Start of Material for this exercise

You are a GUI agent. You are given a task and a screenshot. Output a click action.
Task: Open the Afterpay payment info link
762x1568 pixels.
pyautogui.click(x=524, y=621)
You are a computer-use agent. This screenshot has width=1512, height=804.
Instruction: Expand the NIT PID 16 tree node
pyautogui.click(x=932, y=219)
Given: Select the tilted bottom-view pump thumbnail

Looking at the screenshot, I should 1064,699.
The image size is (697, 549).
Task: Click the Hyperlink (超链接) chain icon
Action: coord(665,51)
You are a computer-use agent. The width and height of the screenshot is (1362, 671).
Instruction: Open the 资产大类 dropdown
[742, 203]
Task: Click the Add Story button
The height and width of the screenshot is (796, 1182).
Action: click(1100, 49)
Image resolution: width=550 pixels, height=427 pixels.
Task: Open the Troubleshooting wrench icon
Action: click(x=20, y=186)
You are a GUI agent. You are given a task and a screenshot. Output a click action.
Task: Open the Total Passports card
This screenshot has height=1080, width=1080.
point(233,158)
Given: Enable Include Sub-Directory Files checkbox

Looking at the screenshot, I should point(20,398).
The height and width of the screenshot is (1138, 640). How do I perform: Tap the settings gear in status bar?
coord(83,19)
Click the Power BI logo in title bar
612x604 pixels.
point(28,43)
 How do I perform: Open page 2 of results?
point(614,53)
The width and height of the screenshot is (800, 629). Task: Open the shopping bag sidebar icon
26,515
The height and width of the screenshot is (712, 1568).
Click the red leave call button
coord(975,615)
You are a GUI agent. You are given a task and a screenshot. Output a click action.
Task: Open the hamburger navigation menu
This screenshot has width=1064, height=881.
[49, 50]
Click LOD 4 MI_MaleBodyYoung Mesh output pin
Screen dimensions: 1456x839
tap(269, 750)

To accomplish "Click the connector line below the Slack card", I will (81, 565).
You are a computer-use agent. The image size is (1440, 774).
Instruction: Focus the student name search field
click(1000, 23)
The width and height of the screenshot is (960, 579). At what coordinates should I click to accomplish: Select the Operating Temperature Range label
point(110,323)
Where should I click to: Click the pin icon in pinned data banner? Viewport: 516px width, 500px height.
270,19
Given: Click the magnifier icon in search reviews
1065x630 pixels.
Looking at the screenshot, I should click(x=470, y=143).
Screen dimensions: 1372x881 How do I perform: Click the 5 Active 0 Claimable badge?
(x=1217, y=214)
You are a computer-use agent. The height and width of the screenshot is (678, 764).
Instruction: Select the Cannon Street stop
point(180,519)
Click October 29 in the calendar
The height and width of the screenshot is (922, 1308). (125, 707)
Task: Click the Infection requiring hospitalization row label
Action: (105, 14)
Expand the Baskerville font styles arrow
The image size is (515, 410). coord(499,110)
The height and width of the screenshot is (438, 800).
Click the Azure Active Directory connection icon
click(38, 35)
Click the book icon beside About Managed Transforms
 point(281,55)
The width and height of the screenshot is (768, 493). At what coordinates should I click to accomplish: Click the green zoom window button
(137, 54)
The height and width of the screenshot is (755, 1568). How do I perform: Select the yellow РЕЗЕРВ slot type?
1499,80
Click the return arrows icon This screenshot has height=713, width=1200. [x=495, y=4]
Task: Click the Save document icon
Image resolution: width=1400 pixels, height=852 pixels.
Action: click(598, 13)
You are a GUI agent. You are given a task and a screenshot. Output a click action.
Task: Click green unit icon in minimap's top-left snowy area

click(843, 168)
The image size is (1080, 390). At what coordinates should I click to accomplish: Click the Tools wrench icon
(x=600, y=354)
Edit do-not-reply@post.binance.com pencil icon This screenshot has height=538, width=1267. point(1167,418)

End of Material for this exercise

• What you have to do: Retype exactly the lines above, from the one with "The height and width of the screenshot is (1138, 640)." through the one with "You are a computer-use agent. The image", inclusive.

• Answer box:
The height and width of the screenshot is (1138, 640). How do I perform: Tap the settings gear in status bar?
coord(83,19)
Click the Power BI logo in title bar
612x604 pixels.
point(28,43)
 How do I perform: Open page 2 of results?
point(614,53)
The width and height of the screenshot is (800, 629). Task: Open the shopping bag sidebar icon
26,515
The height and width of the screenshot is (712, 1568).
Click the red leave call button
coord(975,615)
You are a GUI agent. You are given a task and a screenshot. Output a click action.
Task: Open the hamburger navigation menu
This screenshot has width=1064, height=881.
[49, 50]
Click LOD 4 MI_MaleBodyYoung Mesh output pin
Screen dimensions: 1456x839
tap(269, 750)

To accomplish "Click the connector line below the Slack card", I will (81, 565).
You are a computer-use agent. The image size is (1440, 774).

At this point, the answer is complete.